Problem to solve: The lines from the start of the records through the one containing "Task: Open the awachs user link" are to be transcribed exactly, and nothing else.

Input data:
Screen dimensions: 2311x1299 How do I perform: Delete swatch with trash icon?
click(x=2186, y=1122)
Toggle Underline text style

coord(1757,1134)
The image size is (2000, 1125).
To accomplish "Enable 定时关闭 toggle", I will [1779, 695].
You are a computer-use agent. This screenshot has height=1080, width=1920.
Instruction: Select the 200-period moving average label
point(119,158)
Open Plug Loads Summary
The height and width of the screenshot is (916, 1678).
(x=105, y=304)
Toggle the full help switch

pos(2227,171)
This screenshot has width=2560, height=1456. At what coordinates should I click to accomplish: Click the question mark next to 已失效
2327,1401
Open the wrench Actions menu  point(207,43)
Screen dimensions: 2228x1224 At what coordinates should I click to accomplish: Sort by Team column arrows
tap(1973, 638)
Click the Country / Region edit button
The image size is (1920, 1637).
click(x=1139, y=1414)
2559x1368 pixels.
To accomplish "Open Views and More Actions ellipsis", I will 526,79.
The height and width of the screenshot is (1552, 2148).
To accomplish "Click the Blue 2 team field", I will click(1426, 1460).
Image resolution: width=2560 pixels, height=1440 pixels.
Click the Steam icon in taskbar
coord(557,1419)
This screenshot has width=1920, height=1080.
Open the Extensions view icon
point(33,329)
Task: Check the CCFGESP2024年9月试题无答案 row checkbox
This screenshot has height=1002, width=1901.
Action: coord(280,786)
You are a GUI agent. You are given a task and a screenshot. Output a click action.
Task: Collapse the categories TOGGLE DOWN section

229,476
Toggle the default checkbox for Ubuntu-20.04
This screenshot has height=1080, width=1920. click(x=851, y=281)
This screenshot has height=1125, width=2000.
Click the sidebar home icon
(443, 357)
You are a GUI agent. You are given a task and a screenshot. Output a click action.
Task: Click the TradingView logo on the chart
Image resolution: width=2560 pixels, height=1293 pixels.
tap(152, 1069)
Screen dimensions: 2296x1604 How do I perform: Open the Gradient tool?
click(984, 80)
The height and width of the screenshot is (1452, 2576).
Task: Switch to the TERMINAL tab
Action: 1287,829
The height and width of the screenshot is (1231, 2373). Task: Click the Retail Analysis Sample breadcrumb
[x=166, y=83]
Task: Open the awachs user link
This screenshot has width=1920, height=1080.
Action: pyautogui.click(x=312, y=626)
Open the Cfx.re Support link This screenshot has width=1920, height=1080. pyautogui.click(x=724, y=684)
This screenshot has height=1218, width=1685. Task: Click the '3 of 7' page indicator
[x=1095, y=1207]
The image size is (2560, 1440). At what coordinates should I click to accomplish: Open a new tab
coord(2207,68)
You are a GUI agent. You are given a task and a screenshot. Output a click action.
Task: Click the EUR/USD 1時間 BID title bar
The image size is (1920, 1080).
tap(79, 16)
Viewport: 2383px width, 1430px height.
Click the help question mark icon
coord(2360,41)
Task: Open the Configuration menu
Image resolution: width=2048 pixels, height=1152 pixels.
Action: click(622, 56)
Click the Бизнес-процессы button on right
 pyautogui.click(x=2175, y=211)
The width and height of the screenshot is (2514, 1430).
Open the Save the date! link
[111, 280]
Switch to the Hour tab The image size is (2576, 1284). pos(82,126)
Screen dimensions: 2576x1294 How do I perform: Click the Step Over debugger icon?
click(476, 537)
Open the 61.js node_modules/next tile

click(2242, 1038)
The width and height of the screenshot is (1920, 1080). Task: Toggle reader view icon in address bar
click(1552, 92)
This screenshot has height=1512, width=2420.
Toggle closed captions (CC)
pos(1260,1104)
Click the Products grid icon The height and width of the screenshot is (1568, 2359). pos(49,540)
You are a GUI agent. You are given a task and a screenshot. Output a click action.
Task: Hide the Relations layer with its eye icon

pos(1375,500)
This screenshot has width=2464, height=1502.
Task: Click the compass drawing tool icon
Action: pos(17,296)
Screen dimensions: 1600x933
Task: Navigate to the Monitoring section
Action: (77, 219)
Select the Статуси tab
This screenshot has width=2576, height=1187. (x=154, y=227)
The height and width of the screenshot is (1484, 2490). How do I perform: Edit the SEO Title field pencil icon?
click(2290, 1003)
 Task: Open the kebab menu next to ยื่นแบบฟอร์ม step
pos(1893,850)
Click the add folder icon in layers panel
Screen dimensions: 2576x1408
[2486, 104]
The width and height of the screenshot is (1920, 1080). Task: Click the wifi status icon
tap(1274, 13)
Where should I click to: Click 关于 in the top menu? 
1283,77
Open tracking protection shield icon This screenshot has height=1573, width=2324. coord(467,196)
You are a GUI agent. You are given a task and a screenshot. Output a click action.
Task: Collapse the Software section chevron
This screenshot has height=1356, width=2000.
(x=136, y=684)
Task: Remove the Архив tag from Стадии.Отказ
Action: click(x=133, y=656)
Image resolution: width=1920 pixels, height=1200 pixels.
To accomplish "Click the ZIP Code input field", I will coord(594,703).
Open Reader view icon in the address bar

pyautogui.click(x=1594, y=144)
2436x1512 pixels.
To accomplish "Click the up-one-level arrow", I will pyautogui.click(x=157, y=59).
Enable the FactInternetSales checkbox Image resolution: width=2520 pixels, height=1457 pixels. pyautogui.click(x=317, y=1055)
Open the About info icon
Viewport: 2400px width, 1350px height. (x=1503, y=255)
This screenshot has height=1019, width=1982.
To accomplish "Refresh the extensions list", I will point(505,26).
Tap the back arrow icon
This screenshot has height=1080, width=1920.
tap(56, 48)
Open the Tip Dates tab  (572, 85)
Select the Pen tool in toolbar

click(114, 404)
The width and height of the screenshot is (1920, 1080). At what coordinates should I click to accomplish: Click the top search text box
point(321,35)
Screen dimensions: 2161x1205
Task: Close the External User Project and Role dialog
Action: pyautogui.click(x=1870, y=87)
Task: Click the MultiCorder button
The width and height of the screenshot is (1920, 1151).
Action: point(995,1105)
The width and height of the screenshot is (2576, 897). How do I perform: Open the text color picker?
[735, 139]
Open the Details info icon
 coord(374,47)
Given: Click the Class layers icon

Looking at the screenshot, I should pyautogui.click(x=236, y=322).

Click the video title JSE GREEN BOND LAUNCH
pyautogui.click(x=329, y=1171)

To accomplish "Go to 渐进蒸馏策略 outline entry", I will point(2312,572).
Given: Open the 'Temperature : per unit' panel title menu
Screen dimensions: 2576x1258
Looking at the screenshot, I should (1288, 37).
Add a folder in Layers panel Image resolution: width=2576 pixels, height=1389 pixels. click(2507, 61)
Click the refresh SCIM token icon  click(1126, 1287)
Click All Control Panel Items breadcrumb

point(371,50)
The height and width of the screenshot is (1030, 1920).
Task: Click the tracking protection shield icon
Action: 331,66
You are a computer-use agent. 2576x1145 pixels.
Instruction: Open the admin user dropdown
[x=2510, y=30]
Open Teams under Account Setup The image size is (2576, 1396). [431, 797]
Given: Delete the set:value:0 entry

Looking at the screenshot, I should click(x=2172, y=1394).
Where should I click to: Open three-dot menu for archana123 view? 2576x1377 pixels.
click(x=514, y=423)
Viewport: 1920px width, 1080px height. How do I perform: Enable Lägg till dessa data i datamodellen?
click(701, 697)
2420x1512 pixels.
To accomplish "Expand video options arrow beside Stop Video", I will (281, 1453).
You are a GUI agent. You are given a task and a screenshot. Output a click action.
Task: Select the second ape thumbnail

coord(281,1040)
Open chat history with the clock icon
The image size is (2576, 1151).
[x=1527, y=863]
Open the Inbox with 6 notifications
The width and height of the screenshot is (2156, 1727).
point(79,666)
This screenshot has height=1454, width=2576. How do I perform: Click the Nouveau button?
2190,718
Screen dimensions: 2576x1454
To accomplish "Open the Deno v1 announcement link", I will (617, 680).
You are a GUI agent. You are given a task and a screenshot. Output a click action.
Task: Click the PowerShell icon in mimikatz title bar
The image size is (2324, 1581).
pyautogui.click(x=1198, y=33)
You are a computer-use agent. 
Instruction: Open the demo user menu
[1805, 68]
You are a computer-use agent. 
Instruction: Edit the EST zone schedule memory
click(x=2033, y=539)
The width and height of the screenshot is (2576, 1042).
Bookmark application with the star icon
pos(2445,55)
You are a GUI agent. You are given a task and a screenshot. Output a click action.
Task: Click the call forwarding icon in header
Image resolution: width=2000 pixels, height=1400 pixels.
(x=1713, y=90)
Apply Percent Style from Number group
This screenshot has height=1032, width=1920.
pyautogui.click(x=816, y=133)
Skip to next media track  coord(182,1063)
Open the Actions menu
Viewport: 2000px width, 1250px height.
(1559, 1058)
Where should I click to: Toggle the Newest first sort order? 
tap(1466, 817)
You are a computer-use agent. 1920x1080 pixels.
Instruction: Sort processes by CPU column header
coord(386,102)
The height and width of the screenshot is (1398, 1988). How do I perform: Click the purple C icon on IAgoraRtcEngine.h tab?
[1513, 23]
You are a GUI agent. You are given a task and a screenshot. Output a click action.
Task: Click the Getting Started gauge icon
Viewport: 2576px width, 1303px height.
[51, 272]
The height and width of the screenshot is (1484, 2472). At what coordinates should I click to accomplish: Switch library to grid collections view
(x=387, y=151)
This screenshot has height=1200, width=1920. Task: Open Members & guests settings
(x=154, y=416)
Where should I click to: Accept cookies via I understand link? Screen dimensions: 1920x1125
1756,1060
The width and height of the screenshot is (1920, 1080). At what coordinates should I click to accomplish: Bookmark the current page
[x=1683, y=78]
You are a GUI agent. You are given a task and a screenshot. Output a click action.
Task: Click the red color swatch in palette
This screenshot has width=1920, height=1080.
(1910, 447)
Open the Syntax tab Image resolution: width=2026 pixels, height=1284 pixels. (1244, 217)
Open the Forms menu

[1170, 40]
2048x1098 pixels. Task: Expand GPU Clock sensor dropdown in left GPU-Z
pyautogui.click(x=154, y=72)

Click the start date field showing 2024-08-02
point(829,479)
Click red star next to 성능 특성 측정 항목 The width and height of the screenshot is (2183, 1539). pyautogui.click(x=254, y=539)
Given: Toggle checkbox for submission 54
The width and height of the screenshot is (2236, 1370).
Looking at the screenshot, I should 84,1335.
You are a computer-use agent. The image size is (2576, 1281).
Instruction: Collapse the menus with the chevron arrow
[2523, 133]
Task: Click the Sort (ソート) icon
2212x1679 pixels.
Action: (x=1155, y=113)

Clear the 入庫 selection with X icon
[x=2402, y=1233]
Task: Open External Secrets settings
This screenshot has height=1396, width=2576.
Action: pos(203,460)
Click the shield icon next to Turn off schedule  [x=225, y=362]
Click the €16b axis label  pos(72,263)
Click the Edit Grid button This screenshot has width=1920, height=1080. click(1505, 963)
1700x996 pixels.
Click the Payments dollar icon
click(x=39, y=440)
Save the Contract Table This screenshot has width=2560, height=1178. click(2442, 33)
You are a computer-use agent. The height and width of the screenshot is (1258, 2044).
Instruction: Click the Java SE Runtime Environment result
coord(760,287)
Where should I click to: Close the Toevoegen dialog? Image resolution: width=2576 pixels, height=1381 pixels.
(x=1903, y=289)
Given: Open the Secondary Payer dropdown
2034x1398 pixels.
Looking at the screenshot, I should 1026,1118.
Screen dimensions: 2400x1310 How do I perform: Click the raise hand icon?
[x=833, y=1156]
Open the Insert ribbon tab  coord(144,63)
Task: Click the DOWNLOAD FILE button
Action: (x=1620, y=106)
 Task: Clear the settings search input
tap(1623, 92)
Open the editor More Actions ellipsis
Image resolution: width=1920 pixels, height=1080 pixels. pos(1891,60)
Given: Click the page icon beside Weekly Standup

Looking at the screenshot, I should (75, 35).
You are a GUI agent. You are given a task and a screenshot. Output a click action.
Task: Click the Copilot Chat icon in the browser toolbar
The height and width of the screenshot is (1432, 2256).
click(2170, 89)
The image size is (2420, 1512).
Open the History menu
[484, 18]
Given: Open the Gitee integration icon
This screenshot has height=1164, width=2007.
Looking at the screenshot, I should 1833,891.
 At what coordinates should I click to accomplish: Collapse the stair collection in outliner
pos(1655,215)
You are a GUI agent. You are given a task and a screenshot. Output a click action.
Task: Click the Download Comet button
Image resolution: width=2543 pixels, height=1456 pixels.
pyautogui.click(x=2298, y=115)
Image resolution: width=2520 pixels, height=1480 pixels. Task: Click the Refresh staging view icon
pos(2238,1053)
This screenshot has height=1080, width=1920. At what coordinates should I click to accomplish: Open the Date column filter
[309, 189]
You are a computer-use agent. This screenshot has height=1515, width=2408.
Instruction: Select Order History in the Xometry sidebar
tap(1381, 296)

Response to this task:
Screen dimensions: 2311x1299 How do I perform: Delete swatch with trash icon?
click(x=2186, y=1122)
Toggle Underline text style

coord(1757,1134)
The image size is (2000, 1125).
To accomplish "Enable 定时关闭 toggle", I will [1779, 695].
You are a computer-use agent. This screenshot has height=1080, width=1920.
Instruction: Select the 200-period moving average label
point(119,158)
Open Plug Loads Summary
The height and width of the screenshot is (916, 1678).
(x=105, y=304)
Toggle the full help switch

pos(2227,171)
This screenshot has width=2560, height=1456. At what coordinates should I click to accomplish: Click the question mark next to 已失效
2327,1401
Open the wrench Actions menu  point(207,43)
Screen dimensions: 2228x1224 At what coordinates should I click to accomplish: Sort by Team column arrows
tap(1973, 638)
Click the Country / Region edit button
The image size is (1920, 1637).
click(x=1139, y=1414)
2559x1368 pixels.
To accomplish "Open Views and More Actions ellipsis", I will 526,79.
The height and width of the screenshot is (1552, 2148).
To accomplish "Click the Blue 2 team field", I will click(1426, 1460).
Image resolution: width=2560 pixels, height=1440 pixels.
Click the Steam icon in taskbar
coord(557,1419)
This screenshot has width=1920, height=1080.
Open the Extensions view icon
point(33,329)
Task: Check the CCFGESP2024年9月试题无答案 row checkbox
This screenshot has height=1002, width=1901.
Action: coord(280,786)
You are a GUI agent. You are given a task and a screenshot. Output a click action.
Task: Collapse the categories TOGGLE DOWN section

229,476
Toggle the default checkbox for Ubuntu-20.04
This screenshot has height=1080, width=1920. click(x=851, y=281)
This screenshot has height=1125, width=2000.
Click the sidebar home icon
(443, 357)
You are a GUI agent. You are given a task and a screenshot. Output a click action.
Task: Click the TradingView logo on the chart
Image resolution: width=2560 pixels, height=1293 pixels.
tap(152, 1069)
Screen dimensions: 2296x1604 How do I perform: Open the Gradient tool?
click(984, 80)
The height and width of the screenshot is (1452, 2576).
Task: Switch to the TERMINAL tab
Action: 1287,829
The height and width of the screenshot is (1231, 2373). Task: Click the Retail Analysis Sample breadcrumb
[x=166, y=83]
Task: Open the awachs user link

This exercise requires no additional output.